UBI programs need to think big picture to achieve lasting results. Is this the right time?
By: Wendi Williams
In late October, Mayor Aja Brown of Compton, Calif., announced that the city will be launching a universal basic income (UBI) pilot program for 800 qualifying low-income residents later this year. Called the Compton Pledge, the program is funded entirely by private donations and will be the largest city-run UBI experiment in the nation in which recipients will receive monthly payments between $300 to $600 for a period of two years.
While UBI is not a new idea, more Americans became familiar with it during Andrew Yang’s presidential campaign in which he pledged to provide a monthly UBI of $1,000 to every American adult to use as they saw fit.
He called it the “freedom dividend,” which is actually an appropriate name given that one of the arguments for UBI is it would offer low-income people the freedom to pursue more educational and career opportunities. Indeed, in her announcement of the program Mayor Brown expressed her hopes that people will “go back to school, explore a new career path, spend time with their children, or improve their mental and emotional wellbeing.”
The idea that UBI would free people to pursue education or new career paths isn’t consistently borne out by the results of past UBI experiments, however. The data that has emerged out of these past experiments lends some insight as to why this is the case and what can be done to better accomplish the full range of goals put forth by UBI proponents.
What people spend their UBI money on
First, it’s important to understand that the reason that recipients of past UBI programs haven’t spent the money on education or career advancement is not because they are squandering it.
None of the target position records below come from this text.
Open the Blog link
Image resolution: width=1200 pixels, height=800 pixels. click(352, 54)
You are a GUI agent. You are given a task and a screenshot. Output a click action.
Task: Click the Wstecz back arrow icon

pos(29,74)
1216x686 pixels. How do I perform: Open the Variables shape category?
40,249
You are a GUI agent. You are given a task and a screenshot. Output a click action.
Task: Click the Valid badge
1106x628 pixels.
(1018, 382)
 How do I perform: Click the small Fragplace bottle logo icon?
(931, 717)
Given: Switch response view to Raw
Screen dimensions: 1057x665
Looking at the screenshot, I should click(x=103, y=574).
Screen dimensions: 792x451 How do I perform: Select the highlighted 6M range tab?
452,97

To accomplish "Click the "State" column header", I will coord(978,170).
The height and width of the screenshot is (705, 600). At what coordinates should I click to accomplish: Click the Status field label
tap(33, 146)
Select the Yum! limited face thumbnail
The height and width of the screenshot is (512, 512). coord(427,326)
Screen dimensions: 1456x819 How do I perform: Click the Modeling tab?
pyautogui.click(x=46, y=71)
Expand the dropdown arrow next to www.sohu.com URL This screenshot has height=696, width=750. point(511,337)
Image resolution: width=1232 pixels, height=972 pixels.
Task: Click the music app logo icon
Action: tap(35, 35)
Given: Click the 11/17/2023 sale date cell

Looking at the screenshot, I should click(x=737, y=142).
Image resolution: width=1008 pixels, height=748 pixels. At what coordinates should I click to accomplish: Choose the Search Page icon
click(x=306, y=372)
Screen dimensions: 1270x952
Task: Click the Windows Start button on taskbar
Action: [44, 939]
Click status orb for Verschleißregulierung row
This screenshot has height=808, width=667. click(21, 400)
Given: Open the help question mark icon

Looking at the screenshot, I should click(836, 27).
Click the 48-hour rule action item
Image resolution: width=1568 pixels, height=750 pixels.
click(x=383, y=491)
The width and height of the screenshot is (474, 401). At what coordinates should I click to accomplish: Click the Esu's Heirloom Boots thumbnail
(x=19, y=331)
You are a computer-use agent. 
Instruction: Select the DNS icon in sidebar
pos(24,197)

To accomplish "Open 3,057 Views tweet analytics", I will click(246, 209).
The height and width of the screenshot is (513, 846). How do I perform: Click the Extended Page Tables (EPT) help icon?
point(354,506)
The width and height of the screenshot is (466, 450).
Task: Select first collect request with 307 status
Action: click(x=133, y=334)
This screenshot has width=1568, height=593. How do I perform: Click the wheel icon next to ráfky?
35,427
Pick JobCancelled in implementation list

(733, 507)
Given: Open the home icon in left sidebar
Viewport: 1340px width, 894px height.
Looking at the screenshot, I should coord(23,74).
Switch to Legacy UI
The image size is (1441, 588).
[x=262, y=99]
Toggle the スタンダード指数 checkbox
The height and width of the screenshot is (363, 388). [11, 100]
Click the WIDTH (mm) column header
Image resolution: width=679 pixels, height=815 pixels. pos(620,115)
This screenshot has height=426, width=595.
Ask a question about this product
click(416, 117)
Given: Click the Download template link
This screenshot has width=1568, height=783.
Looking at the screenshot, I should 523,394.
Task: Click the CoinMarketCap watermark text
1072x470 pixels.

Among the arguments against UBI is the idea that receiving free money will cause people to wastefully spend their UBI stipends on frivolous things, but research indicates this is not the case.
Studies of cash transfer programs, for example, which are similar in many ways to UBI, found that people generally do not spend the money they receive on so-called “temptation goods,” which is a common concern. And the results of a relatively recent UBI experiment in Stockton, Calif., showed that recipients spent the vast majority of their stipends on basic necessities, and even then mostly on food.
Ironically, the main reason why UBI recipients don’t spend more of their stipends on education seems to be the same reason why they don’t waste it: They use it to buy food. In fact, food was by far the number one expense for recipients in the Stockton UBI experiment. The breakdown shows people spent 38 percent of their stipends on food, 24 percent on clothing and home goods, 11 percent on utility bills, 9 percent on gas and car expenses, and 18 percent on “other.”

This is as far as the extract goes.